Coastal Dredging of Hammond, La., was the contractor on the $1.3 million maintenance dredging project that removed more than 140,000 cubic yards of spoils over a 10-week period. The port’s barge basin depth was returned to a minus-10 feet, and the spoils were relocated into the ports federally mandated spoils reception area located nearby on port property.
“It has been more than eight years since the port’s barge basin was last serviced, and over that extended period of time, the basin attracts a considerable amount of soil due to constantly moving currents along the Gulf Intracoastal Waterway where the port is located,” said Lynn Hohensee, port director.
“Periodic dredging of the basin is needed to keep the 75-90 barge spaces in a safe and operationally sound condition, so that our port tenants can efficiently fleet and service the shallow water barges that daily come in and out of our port fleet,” he added. “This is especially critical to our support for our port tenants who facilitate barge fleeting and cleaning/repair services for 120-150 barges daily.”
The initial phase of the project focused on increasing the height of the levees surrounding the port’s 39.5-acre spoils reception area, to ensure it could accommodate the additional spoils material.” Hohensee explained. “The new height of our spoils containment area levees is now at 17 feet above sea level.”
He explained that use of the spoils – as in the past dredging operations – has an economic beneficial use, because the port’s long-term strategic plan calls for the spoils area to eventually become a viable development site for future tenant occupancy.
Hohensee said that the West Cal Port and its tenants offer a variety of specialized services that accommodate our regional marine operations community.
“High on that list is commercial shallow-water barge fleeting operations along the Gulf Intracoastal Waterway by Devall Towing,” he explained. “Demand for barge fleeting facilities in Southwest Louisiana has grown over the last several years, and all regional economic indicators point to a continuing growth in that demand.

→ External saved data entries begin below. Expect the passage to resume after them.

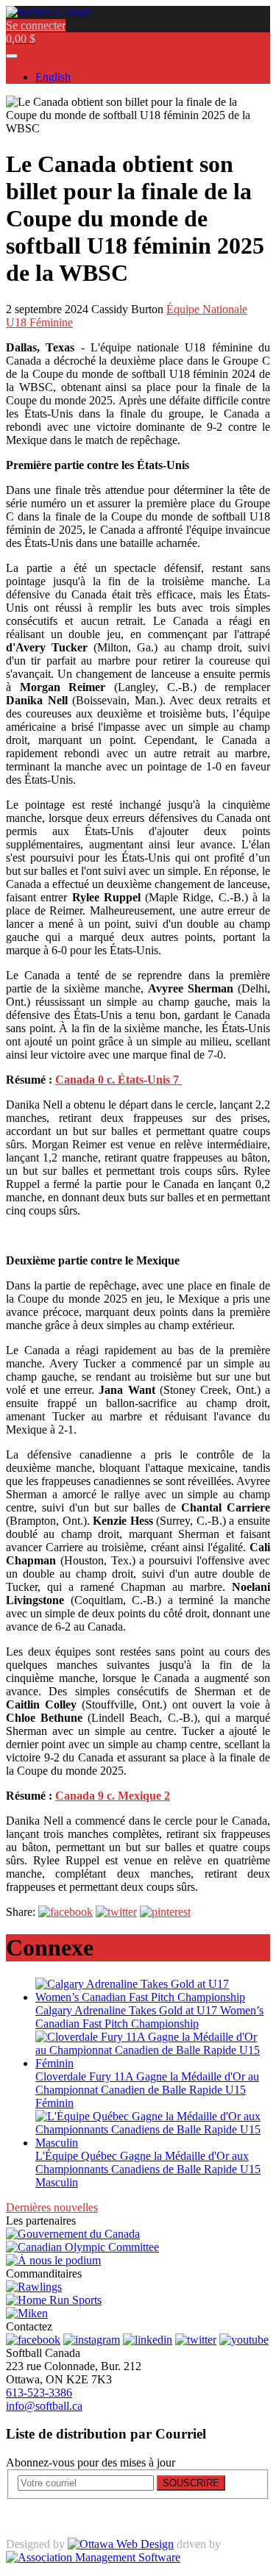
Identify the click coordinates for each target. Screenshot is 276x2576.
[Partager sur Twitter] (116, 1912)
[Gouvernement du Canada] (73, 2234)
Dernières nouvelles (52, 2207)
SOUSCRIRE (191, 2483)
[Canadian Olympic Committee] (82, 2247)
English (53, 77)
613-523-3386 (39, 2392)
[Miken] (27, 2313)
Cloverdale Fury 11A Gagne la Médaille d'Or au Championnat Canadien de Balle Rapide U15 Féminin (147, 2089)
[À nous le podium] (53, 2260)
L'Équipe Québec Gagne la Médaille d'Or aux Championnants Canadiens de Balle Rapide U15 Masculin (148, 2169)
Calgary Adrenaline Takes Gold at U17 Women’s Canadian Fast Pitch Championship (149, 2017)
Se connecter (36, 25)
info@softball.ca (44, 2406)
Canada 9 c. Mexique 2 (112, 1795)
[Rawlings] (34, 2286)
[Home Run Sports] (54, 2300)
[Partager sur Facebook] (65, 1912)
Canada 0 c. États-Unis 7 (118, 1079)
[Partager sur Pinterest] (165, 1912)
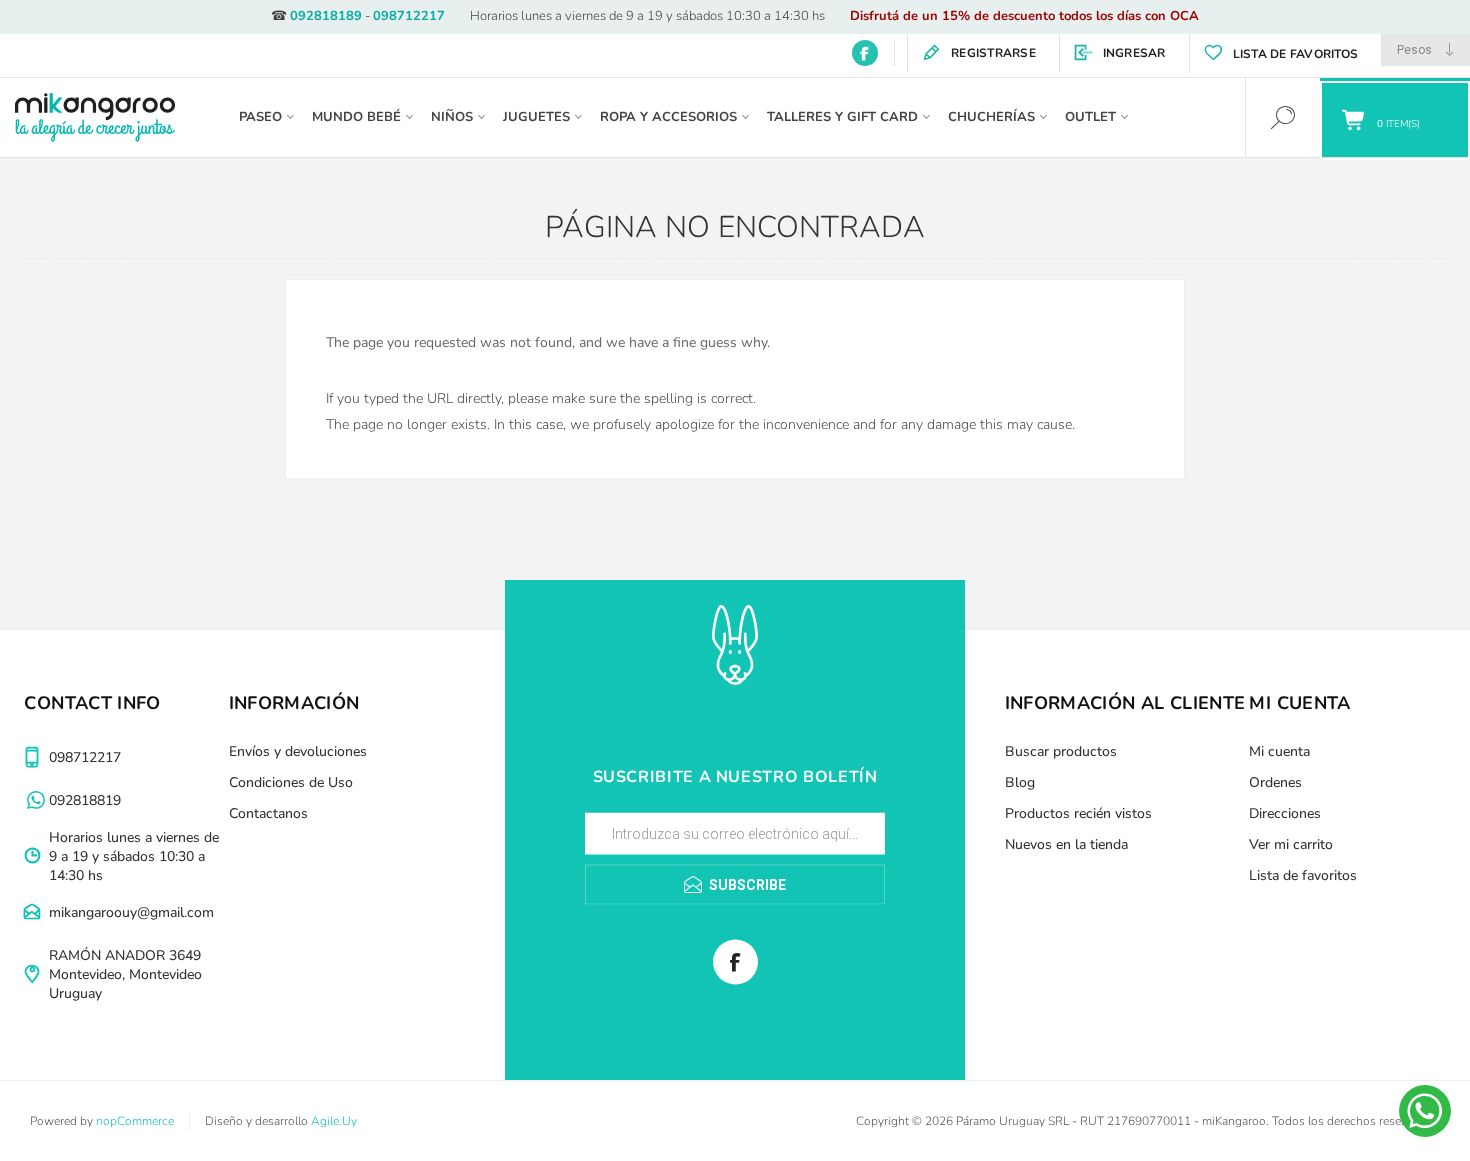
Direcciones (1285, 813)
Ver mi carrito (1291, 844)
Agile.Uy (334, 1121)
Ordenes (1275, 782)
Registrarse (993, 53)
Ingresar (1134, 53)
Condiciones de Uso (291, 782)
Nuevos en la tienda (1066, 844)
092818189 (326, 16)
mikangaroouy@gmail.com (131, 912)
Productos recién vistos (1078, 813)
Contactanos (268, 813)
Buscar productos (1061, 751)
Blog (1020, 782)
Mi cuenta (1279, 751)
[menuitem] (329, 751)
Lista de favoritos (1303, 875)
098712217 (409, 16)
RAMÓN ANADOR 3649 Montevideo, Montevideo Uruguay (125, 974)
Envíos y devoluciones (298, 751)
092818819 (85, 800)
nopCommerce (135, 1121)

“For that reason,” Hohensee continued, “our port board of commissioners has led the way in applying for the state funding that made this barge maintenance project possible.
“Our expansion project would not have been possible without a $1,044,000 million Port Priority Fund grant awarded to the port by the Louisiana Department of Transportation & Development,” he said.
“The Port Priority Fund grant is limited to 90 percent of the construction costs related to the dredging project,” Hohensee explained. “The port is using internal funding to cover the costs associated with the balance of the construction costs as well as the engineering and permitting costs associated with the project.”
The port’s largest and oldest tenant, Devall Towing, currently operates one of the largest barge fleeting operations along the Gulf Intracoastal Waterway, and the company has seen a marked increase in demand for barge anchorage in Southwest Louisiana. Also providing barge cleaning/stripping/repair services at the port are River Barge Works and Tubal-Cain Marine Services.
Located 12 miles south of Interstate 10 and just west of Highway 27, the WCP has 7,000 feet of waterfront property on the GIWW.
Current tenant activity includes barge-fleeting operations, marine construction, dry cargo barge cleaning, wet-barge cleaning, diesel engine repair and concrete pumping.